» WORK REQUIRED
Only the lines below starting at the one containing "CONVIVENCIA (18, 2092)" and ending at the one containing "abril 2020 (17, 1724)" belong in the answer, each copied exactly.

» EXTRACTED DATA

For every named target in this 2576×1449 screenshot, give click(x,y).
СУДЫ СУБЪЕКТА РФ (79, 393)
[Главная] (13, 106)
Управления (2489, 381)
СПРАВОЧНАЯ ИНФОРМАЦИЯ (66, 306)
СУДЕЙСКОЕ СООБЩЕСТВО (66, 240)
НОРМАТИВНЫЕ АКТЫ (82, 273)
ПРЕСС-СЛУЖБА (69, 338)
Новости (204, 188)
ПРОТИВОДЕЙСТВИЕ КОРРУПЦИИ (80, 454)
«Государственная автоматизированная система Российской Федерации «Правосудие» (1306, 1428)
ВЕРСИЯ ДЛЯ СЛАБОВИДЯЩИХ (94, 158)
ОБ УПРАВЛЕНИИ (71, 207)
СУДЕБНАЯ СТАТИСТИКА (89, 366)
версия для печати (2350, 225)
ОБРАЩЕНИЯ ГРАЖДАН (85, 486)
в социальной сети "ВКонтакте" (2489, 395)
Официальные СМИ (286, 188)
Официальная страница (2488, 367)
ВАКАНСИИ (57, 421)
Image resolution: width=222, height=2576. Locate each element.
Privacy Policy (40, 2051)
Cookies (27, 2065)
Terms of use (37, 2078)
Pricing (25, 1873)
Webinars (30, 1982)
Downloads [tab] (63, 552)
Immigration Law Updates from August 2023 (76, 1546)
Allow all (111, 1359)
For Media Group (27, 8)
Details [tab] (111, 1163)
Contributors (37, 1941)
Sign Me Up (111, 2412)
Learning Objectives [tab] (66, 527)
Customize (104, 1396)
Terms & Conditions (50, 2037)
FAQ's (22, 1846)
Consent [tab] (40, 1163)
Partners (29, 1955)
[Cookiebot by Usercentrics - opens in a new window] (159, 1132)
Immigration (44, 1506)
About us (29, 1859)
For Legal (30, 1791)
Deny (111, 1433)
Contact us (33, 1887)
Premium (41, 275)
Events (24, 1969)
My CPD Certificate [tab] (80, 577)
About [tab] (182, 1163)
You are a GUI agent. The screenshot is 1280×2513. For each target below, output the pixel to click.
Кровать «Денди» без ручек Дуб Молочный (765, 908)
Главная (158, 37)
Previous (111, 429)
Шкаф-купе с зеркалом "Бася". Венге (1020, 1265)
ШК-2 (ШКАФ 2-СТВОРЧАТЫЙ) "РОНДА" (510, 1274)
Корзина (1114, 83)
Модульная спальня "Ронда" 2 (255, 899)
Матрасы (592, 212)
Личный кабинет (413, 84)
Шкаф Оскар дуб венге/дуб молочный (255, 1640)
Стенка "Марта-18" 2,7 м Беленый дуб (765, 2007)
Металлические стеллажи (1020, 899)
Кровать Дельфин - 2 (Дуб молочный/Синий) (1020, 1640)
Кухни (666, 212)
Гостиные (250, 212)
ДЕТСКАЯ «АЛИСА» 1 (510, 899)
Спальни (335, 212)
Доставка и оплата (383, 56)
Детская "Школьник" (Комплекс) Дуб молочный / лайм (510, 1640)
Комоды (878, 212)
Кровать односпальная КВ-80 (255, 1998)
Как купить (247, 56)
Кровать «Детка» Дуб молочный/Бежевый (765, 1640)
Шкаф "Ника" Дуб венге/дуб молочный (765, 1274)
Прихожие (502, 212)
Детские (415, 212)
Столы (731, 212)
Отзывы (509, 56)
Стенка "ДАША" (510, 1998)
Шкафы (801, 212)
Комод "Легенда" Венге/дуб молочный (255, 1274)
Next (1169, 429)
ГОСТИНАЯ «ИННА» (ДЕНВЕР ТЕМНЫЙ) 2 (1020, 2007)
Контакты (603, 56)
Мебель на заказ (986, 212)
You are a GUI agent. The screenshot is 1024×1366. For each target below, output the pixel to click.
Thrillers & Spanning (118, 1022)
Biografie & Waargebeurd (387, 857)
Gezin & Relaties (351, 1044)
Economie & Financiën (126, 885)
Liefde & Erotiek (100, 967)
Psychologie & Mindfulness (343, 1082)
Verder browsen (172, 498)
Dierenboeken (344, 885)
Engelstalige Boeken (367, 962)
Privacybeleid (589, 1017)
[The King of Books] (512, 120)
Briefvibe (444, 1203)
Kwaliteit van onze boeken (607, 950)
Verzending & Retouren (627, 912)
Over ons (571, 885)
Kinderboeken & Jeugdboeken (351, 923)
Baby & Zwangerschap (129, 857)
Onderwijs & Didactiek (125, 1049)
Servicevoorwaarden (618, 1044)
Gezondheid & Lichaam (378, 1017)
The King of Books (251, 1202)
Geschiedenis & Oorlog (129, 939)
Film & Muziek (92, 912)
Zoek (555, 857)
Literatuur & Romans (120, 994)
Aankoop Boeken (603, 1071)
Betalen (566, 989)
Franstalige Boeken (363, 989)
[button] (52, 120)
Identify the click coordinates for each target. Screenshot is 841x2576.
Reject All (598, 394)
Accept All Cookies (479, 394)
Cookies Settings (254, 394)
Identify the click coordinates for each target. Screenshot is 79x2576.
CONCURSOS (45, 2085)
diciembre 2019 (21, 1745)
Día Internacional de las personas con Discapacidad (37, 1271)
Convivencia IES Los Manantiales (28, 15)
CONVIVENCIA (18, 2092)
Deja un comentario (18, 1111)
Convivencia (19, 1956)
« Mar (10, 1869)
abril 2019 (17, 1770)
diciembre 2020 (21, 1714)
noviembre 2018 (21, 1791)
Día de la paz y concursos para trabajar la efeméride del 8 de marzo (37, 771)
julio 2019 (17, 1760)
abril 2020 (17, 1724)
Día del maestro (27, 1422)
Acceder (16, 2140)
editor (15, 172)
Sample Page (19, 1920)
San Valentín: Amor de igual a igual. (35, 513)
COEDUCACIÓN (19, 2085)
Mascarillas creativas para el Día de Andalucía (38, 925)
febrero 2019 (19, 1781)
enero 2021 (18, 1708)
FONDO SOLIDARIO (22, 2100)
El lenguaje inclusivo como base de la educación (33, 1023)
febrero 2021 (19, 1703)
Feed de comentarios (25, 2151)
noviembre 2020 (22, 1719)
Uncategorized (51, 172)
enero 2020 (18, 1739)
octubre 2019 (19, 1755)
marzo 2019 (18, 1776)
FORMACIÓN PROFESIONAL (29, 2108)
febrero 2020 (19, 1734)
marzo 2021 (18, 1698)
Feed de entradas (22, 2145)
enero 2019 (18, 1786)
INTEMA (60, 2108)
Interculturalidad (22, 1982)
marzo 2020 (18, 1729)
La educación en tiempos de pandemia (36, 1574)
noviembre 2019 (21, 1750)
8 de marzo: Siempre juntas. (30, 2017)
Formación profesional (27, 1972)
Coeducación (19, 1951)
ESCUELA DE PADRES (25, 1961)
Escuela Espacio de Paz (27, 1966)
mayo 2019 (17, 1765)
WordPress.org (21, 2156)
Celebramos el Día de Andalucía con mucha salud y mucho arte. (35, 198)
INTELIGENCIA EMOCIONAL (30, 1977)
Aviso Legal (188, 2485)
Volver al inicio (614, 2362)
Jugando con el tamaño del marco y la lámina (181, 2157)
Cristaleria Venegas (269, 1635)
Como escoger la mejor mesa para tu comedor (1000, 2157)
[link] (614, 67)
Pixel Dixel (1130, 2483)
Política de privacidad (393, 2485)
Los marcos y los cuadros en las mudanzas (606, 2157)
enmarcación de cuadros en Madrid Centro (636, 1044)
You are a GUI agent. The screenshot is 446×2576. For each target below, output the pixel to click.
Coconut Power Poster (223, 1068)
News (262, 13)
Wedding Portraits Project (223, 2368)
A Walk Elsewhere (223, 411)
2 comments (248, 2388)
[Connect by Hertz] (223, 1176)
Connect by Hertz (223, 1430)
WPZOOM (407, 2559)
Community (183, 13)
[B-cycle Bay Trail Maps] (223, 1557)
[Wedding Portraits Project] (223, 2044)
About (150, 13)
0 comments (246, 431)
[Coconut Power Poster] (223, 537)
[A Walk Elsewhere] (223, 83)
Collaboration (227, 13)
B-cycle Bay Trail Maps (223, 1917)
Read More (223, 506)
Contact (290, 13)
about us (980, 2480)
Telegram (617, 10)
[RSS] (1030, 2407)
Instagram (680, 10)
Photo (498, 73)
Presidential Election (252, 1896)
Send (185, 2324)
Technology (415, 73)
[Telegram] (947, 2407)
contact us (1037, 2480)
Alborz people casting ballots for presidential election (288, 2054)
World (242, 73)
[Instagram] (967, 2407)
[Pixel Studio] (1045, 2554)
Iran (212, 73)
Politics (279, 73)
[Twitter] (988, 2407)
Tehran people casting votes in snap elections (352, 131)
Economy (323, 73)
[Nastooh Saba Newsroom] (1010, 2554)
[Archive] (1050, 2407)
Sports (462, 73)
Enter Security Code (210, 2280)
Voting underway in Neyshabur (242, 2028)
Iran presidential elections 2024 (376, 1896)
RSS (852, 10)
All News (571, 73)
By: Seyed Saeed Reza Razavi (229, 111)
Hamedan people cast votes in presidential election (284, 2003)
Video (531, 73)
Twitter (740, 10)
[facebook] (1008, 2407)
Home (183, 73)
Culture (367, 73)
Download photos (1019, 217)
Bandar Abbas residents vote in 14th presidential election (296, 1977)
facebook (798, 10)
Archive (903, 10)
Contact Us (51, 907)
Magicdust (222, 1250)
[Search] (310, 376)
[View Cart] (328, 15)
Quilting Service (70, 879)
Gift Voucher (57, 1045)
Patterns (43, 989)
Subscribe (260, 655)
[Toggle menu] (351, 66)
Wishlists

» TASK RESPONSE
CONVIVENCIA (18, 2092)
Deja un comentario (18, 1111)
Convivencia (19, 1956)
« Mar (10, 1869)
abril 2019 (17, 1770)
diciembre 2020 (21, 1714)
noviembre 2018 (21, 1791)
Día de la paz y concursos para trabajar la efeméride del 8 de marzo (37, 771)
julio 2019 (17, 1760)
abril 2020 (17, 1724)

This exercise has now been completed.